The reports themselves were quite good. Entering earnings season the projection for the quarter was for S&P 500 earnings to fall 7.2%. The final number is about a 5.2% decline (source: FactSet). Sixty-nine percent of companies beat consensus analyst EPS estimates while 62% beat sales estimates. An equal percentage of companies raised or lowered guidance (10%). Now that earnings season is over, stocks will have to react to other news.
The jump in the year-over-year July CPI reading was due to base effects as some of the worst readings from spring of last year rolled off the tally. With the year-over-year CPI rising in July, it ended a streak of 12 monthly declines, the longest streak of monthly year-over-year declines on record dating back to 1930. Not until early 2024 will year-over-year rates begin falling again if we manage to stay in the 0.1% – 0.2% range on a month-over-month basis.
Fed Chair Powell believes consumer inflation expectations are a leading indicator for actual inflation, and he wants to see expectations stable and ideally trending down towards 2%. The current consumers’ one-year forward inflation expectations have dropped to 3.3% year-over-year. What is notable about the 3.3% number is that it is below the 45-year average reading of 3.6%, and well below last year’s 5% expectation. This is a good number for investors hoping for an end to the Fed’s tightening cycle.
However, the ‘CPI Nowcast’ model run by the Cleveland Fed is projecting a month-over-month increase of 0.77% for the headline August CPI release! The jump can be attributed to the sharp increases lately in oil and gasoline. Powell’s focus will be put to the test if the August reading comes in anywhere near 0.77%. It is a white hot number that will make headlines. We think the forecast August number by the Cleveland Fed is too high because of dramatically falling rents. The markets are currently projecting an 11% chance of a September rate hike which we think is too low.
We recently took a look at historical market performance with a long-term perspective. As shown in the chart below, the annualized returns of the S&P 500 over the last one, five, and ten years are only modestly above their long-term averages while two-year and twenty-year returns are below their historical average. Does this look like a market that is unanchored from reality as the bears claim? Not at all, in our view.
S&P 500 Current vs Average Total Returns 1928-2023
Source: Bespoke Investment Group
And performance of the Treasury market has been disappointing. If you have owned a 10-year Treasury for the last five years, even including coupon payments, you have lost money.
WHY DIVIDEND STOCKS ARE SO WEAK
With Treasury yields high, stocks with low-growth characteristics that are more known for their high dividend payouts are massively underperforming this year.

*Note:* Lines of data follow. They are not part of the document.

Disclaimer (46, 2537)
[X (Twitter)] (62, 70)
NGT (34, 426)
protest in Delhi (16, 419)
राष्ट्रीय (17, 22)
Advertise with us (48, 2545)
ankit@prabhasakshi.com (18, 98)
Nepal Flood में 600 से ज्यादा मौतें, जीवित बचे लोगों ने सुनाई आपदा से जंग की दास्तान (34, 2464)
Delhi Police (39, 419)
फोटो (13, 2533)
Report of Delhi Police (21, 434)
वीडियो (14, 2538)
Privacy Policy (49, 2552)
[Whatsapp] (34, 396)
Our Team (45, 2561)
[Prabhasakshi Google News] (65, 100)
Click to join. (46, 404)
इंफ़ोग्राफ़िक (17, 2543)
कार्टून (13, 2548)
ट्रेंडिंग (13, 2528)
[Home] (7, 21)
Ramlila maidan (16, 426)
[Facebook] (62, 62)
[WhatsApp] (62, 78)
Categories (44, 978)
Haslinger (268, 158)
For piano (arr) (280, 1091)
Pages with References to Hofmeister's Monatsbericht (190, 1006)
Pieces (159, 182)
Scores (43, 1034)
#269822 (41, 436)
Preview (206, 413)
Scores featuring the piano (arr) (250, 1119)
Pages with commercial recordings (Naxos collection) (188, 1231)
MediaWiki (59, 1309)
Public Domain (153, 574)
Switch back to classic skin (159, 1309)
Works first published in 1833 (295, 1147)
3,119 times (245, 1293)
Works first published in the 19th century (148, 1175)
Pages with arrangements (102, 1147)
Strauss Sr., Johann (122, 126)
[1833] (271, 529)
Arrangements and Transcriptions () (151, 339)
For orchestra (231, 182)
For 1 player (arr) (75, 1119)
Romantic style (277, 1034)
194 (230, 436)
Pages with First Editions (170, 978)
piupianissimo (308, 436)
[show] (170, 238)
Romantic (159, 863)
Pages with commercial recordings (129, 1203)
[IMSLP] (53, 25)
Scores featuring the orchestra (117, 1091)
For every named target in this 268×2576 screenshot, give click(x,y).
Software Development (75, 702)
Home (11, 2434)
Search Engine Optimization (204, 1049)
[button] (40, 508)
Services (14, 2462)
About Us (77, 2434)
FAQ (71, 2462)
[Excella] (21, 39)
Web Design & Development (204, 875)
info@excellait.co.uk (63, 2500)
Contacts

As shown below, the average stock in the S&P 500 is up roughly 10% YTD (a lot lower than the index return of 17% YTD). But the highest dividend payers are down 3.5%, and the 100 stocks in the index that don’t pay dividends are up an average 20.43%, as shown below:
Average Total Return YTD % 2023- a/o 8/11/23
Source: Bespoke Investment Group
High dividend paying stocks typically provide competitive returns. What has changed is the level of interest rates. Three years ago the dividend yield on the S&P 500 was much higher than Treasury yields. Today the S&P 500 dividend yield is below all Treasury yields. See this reversal in the bar charts below:
Treasury Yields vs. S&P 500 Dividend Yield (8/11/20)
Treasury Yields vs. S&P 500 Dividend Yield (Today)
Source: Bespoke Investment Group
We like dividends as much as other stock investors. We view them as a sweetener to buy, but never the main reason to buy a stock. Dividend yields are only one metric we use of many to analyze the attractiveness of a stock for client portfolios.